His purporting to really understand Hinduism is disingenuous, and I hope CNN does not gloat over Reza Aslan and his not-so-concealed sadistic attitude towards Hindus. He repeats, “I cannot wrap my head around” how reincarnation with consequences for “sins” during this life can lead to negative experience in the next life.
Perhaps he should stick with promoting religions he claims to understand, with their beliefs about eternal burning in hell for those who have not accepted his Prophet or the Christian God, or the claim of being gifted upon death with multiple partners in the afterlife for dying while committing jihad. It would be interesting to see how Aslan wraps his head around such concepts.
This writer implores readers to denounce Reza Aslan, demand that CNN distance itself from his shameful and derogatory portrayal of a religion and culture of which he so obviously knows nothing, and has no desire to even understand with the least due diligence.
Hindus are now not only a highly industrious minority in the United States of America, but in the entire Western world; they make up a hugely productive and successful population, and add much rich positivity to the world we live in. They can be potentially subjects of great admiration and recognition, as in the case of Dr. Murthy being appointed as a surgeon general of the United States, but could also easily become objects of paranoid projections if their image is not projected positively for the larger majority in any Western country.

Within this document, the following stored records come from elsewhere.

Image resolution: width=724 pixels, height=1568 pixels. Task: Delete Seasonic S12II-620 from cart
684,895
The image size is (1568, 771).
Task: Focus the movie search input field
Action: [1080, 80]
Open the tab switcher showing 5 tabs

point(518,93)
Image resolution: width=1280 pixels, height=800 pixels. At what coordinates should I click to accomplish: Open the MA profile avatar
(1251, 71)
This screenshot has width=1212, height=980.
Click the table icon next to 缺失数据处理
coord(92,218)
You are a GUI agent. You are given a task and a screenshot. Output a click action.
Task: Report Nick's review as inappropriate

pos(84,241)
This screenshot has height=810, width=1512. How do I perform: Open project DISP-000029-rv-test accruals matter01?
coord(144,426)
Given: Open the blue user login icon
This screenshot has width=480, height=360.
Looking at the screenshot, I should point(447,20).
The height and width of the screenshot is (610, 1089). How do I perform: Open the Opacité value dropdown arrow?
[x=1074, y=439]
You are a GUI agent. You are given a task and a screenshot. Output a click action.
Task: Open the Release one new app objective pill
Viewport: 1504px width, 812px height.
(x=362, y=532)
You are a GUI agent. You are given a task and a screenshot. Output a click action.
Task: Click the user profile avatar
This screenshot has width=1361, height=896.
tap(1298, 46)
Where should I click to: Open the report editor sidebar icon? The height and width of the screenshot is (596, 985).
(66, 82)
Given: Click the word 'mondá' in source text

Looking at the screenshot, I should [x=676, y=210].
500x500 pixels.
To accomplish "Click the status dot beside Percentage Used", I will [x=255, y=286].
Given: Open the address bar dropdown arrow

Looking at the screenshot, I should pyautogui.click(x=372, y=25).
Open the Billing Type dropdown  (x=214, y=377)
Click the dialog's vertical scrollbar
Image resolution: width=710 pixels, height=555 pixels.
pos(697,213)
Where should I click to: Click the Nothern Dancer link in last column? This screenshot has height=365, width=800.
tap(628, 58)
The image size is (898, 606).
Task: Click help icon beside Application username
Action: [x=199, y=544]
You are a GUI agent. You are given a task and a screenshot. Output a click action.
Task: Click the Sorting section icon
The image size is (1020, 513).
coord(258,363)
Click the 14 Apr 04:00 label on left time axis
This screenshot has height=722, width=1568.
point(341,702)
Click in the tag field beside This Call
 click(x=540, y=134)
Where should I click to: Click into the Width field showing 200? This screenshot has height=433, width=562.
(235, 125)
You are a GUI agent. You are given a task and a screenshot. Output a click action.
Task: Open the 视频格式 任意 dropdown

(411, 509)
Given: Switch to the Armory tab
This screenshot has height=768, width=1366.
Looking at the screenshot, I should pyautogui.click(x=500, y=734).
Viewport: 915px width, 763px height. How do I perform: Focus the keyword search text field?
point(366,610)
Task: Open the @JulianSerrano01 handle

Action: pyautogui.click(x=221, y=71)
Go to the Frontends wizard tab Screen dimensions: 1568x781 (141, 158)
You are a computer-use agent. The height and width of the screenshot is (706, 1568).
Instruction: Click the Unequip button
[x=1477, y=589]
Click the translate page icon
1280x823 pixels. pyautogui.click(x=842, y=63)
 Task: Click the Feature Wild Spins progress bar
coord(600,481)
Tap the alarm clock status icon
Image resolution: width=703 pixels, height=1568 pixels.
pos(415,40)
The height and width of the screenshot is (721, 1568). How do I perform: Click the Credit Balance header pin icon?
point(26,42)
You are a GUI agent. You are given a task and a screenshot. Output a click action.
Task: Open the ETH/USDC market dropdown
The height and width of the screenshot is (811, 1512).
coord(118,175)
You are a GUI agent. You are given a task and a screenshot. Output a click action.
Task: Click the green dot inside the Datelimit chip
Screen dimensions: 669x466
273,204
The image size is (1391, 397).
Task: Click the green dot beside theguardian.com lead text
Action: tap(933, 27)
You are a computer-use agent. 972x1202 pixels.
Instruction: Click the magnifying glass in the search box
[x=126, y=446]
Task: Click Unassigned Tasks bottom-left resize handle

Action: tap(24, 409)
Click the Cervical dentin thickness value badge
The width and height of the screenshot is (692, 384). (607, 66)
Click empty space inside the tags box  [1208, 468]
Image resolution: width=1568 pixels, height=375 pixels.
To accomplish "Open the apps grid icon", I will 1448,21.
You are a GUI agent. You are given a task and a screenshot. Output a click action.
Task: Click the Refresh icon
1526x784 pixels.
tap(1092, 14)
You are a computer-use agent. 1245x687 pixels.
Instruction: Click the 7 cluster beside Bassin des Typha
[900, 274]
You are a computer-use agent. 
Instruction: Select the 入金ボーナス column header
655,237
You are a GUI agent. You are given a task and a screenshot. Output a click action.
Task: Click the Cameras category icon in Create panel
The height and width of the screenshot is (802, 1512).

It is for the younger generation of Hindus all over the world to become conscious of how to project a positive image in the world media, consistently uphold the respect and recognition for their present and future true achievements and accomplishments. To do this without large funds is a challenge our younger generation will need to accept.
For now, it would suffice to contemplate how Hindu intellectuals have to formally object to such negative depiction of their culture in the world media, creating an aversive image of Hindus in the world view. This is how hate germinates, and if not curbed, becomes magnified into hate crimes and even larger violence towards maligned or marginalized sections of society.
Western castigation of the caste system is oblivious to its original spirit of inclusiveness with simultaneous respect for different identities of subsections of populations, so as to help them coexist peacefully while maintaining their identity and subculture. It is more humane than holocausts, extrusions into reservations, colonies, segregations, lynching the unwanted if found in the town after the sunset, and such practices, which eliminate the unwanted from the larger society.
By brushing these historical facts under the carpet, Western society takes pride in flaunting “the absence of caste system” in the West, which is not really true if one takes a close look at the manner in which those who could have existed peacefully as different castes/groups in the West were totally annihilated. CNN has given Reza Aslan a free hand to throw hackneyed aspersions at Hindus publicly for their age-old caste system, with no opportunity for Hindus to present countering views. Concerned Hindu American communities need to approach CNN to start taking corrective action.